Scintillation of Radio Sources: The Role of Caustics

Abstract

Scintillation of a radio source can be treated relatively simply by making the stationary phase point (SPP) approximation to the Fresnel-Kirchhoff integral, but the range of validity of the SPP approximation is not well determined. We identify three idealized models for the phase variation for which there are accurate approximations (exact results), and we compare these exact results with the SPP approximations to them. For two of the models—the coherent wave (CW) model and the single-phase pulse model—the integral can be evaluated in closed form, involving infinite sums that can be truncated without loss of accuracy, and for the third model the integral is determined accurately using fast Fourier transforms. We find that for the majority of observer positions the SPP method gives excellent results. However, near a caustic the SPP approximation breaks down and can be positively misleading. We find that for moderate screen strengths the putative caustic lines are the loci of regions where the intensity oscillates rapidly.
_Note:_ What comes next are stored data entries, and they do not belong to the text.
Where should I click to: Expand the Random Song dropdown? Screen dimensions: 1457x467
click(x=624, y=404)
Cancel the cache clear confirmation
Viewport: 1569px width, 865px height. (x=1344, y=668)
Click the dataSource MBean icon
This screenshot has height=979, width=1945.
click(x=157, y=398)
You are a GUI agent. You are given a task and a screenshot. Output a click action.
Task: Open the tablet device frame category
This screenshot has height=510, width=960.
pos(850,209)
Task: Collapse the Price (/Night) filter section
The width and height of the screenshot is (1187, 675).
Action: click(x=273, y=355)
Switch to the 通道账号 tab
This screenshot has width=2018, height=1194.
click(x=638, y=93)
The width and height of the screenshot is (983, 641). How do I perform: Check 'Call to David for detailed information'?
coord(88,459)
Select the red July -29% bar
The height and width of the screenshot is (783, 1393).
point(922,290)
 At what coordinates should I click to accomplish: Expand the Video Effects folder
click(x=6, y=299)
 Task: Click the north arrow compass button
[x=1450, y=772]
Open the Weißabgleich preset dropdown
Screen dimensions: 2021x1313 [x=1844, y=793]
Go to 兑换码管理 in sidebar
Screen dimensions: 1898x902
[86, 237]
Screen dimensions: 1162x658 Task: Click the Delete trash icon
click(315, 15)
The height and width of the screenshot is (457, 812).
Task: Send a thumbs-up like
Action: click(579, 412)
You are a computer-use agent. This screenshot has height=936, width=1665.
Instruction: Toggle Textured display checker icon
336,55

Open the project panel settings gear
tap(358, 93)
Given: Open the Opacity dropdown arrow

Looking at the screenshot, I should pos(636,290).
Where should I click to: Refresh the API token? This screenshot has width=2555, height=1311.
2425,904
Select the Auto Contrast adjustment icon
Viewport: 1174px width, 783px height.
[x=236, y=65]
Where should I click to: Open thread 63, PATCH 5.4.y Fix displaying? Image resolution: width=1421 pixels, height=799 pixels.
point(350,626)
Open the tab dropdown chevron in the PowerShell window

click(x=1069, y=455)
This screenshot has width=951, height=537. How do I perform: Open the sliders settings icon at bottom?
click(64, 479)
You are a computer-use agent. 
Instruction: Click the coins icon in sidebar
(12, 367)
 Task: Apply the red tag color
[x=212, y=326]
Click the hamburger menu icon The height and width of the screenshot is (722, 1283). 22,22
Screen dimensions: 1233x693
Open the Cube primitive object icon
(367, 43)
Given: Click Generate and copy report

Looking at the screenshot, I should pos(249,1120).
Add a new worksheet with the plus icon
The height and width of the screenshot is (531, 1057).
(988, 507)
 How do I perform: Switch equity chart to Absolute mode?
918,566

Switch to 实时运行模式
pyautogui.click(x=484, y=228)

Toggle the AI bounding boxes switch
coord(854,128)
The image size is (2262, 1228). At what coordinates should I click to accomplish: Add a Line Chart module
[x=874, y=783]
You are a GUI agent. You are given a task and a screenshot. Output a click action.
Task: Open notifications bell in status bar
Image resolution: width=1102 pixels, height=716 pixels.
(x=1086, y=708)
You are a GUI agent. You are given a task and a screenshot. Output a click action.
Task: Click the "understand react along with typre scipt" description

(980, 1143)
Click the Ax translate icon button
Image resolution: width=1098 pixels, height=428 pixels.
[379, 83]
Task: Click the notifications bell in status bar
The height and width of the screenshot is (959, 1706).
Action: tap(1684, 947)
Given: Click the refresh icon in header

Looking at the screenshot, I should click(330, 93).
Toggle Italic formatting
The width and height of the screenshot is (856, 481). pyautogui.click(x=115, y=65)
The conventional caustic behavior is exhibited only as an envelope of rapid diffractive fluctuations for sufficiently large phase variations, with amplitude 0 103 rad. We discuss a suggested application of the single phase pulse to extreme scattering events and compare our exact results with existing models that are based on geometric optics. We also suggest that the CW model might be applied to the highly localized, anisotropic turbulence inferred for intraday variable sources and for the secondary spectra in pulsars.